Darrin J. Young
Wireless Microsystems Lab

Monolithic Micromachined RF Low Phase Noise VCOs

Darrin J. Young

Monolithic communication transceivers are highly desirable for wireless communication applications. However, current radio designs depend on off-chip components to implement key building blocks such as the low phase noise RF voltage-controlled oscillators (VCOs). In most systems the oscillators employ discrete inductors and varactor diodes for frequency tuning. These off-chip devices rely on processing and materials that differ substantially from standard IC fabrication and are consequently not suitable for monolithic integration, thus increasing cost, size, and packaging complexity.

The goal of this project is to build a complete monolithic low phase noise VCO using on-chip IC-compatible, high-Q variable capacitor and inductor. The variable capacitor has been accomplished through building a surface-micromachined all-aluminum microstructure. The fabrication procedure is fully compatible with a standard IC integration. The research results were presented at the 1996 IEEE Sensor and Actuator Workshop . Figure 1 shows an SEM of the top-view of a fabricated capacitor with a nominal capacitance value of 200 fF. The device consists of a thin aluminum plate (200 um x 200 um) suspended in air nominally 1.5um above a bottom aluminum layer by four mechanical springs.

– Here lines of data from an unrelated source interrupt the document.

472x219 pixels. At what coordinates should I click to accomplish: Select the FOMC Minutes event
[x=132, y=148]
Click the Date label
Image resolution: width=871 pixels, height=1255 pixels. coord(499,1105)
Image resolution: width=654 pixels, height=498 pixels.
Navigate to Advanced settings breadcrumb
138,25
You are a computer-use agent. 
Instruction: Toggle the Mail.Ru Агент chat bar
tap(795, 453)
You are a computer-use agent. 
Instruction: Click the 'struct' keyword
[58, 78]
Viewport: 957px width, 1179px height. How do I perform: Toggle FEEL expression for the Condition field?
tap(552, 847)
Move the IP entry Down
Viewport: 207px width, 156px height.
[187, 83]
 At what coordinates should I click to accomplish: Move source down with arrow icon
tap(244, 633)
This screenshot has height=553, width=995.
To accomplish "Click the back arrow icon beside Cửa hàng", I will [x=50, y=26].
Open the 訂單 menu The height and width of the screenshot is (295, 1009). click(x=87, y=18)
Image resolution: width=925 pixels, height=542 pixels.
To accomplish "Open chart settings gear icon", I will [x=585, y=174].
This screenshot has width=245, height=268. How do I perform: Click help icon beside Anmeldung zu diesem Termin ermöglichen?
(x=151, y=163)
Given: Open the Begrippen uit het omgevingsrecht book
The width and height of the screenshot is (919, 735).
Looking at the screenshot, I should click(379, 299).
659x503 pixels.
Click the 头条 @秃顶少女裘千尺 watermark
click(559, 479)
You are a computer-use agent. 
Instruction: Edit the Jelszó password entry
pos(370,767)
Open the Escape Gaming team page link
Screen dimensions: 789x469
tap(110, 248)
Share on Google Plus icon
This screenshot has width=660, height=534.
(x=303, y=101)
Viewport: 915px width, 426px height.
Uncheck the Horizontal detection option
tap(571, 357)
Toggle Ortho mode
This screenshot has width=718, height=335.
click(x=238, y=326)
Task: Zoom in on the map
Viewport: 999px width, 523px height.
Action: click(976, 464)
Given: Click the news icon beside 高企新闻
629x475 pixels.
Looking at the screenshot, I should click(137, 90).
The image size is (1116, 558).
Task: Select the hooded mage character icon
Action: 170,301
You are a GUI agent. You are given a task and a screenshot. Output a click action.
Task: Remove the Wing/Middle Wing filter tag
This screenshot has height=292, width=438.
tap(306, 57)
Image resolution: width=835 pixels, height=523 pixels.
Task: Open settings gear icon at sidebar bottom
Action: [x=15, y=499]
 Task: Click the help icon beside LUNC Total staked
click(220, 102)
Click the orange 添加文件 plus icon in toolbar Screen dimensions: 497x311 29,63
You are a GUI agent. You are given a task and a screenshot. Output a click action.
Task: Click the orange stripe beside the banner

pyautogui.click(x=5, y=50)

Figure 2 shows the suspended plate and beam. A DC bias applied across the capacitor causes an electrostatic pull-down force and consequent reduction of the air gap, resulting in an increase in capacitance. Aluminum is selected for structural layer to ensure a low sheet resistance and a high quality factor (Q) of the capacitor even at high frequencies, a key parameter to meet low phase noise requirements of high-performance communication systems, such as cellular telephony. Figure 3 shows four such devices connected in parallel achieve a capacitance value of 2.04 pF, a typical value for RF VCOs. The capacitance increases to 2.35 pF under a 3 V tuning voltage. The device has a high Q value of 62 measured at 1 GHz.

A high-Q inductor is another critical key component to achieve a low phase noise VCO. Recently on-chip three-dimensional (3-D) high-Q coil inductors were designed, fabricated, and tested. The fabrication process in fully compatible with standard IC integration. The research results were presented at the 1997 IEEE International Electron Devices Meeting . Figure 4 shows an SEM of a fabricated 3-D one-turn coil inductor on a silicon substrate, achieving an inductance of 4.8 nH and a record Q of 30 at 1 GHz. The device consists of 5 um-thick copper traces electroplated around an insulating core with a 650 um by 500 um cross-section. Compared to spiral inductors, this geometry minimizes the coil area which is in close proximity to the substrate and hence the eddy current loss, resulting in a maximized Q factor and self-resonant frequency of the device. Copper is selected as the interconnect metal because of its low resistance, critical for achieving a high Q. A 3-D four-turn inductor, shown in Figure 5 , obtains 14 nH inductance and a Q of 16 at 1 GHz.

A two-turn 3-D coil inductor, micromachined capacitors, and separately fabricated CMOS Colpitt's oscillator electronics die are attached to a test board and wire bonded to form a VCO. This hybrid approach is taken to reduce the complexity of the prototype oscillator. Figure 6 shows the oscillator output power spectrum at 863 MHz. The VCO can be tuned from 855 MHz to 863 MHz under 3V. limited by the test board parasitic capacitance. Figure 7 shows the measured phase noise plot indicating that the VCO achieves a phase noise of -136 dBc/Hz at 3 MHz offset frequency. This level of performance is suitable for most wireless communication applications, in particular GSM cellular telephony, and has not been achieved by VCOs relying on conventional on-chip spiral inductors and silicon junction variable capacitors. The research results were presented at the 1998 IEEE Sensor and Actuator Workshop . Because all the key components are fabricated on silicon wafers, they are amenable to integration on a same substrate to achieve a complete monolithic low phase noise RF VCO, which is planned for the next step.

The on-chip high-Q passive components demonstrated here are not only critical for achieving miniaturized high-performance RF VCOs, but also crucial for implementing LC-based RF front-end bandpass filters, low-loss matching networks, RF low-noise amplifiers (LNAs), and high-efficiency power amplifiers. These key building blocks all need to be monolithically integrated in order to ultimately miniaturize the radio transceivers for wireless applications.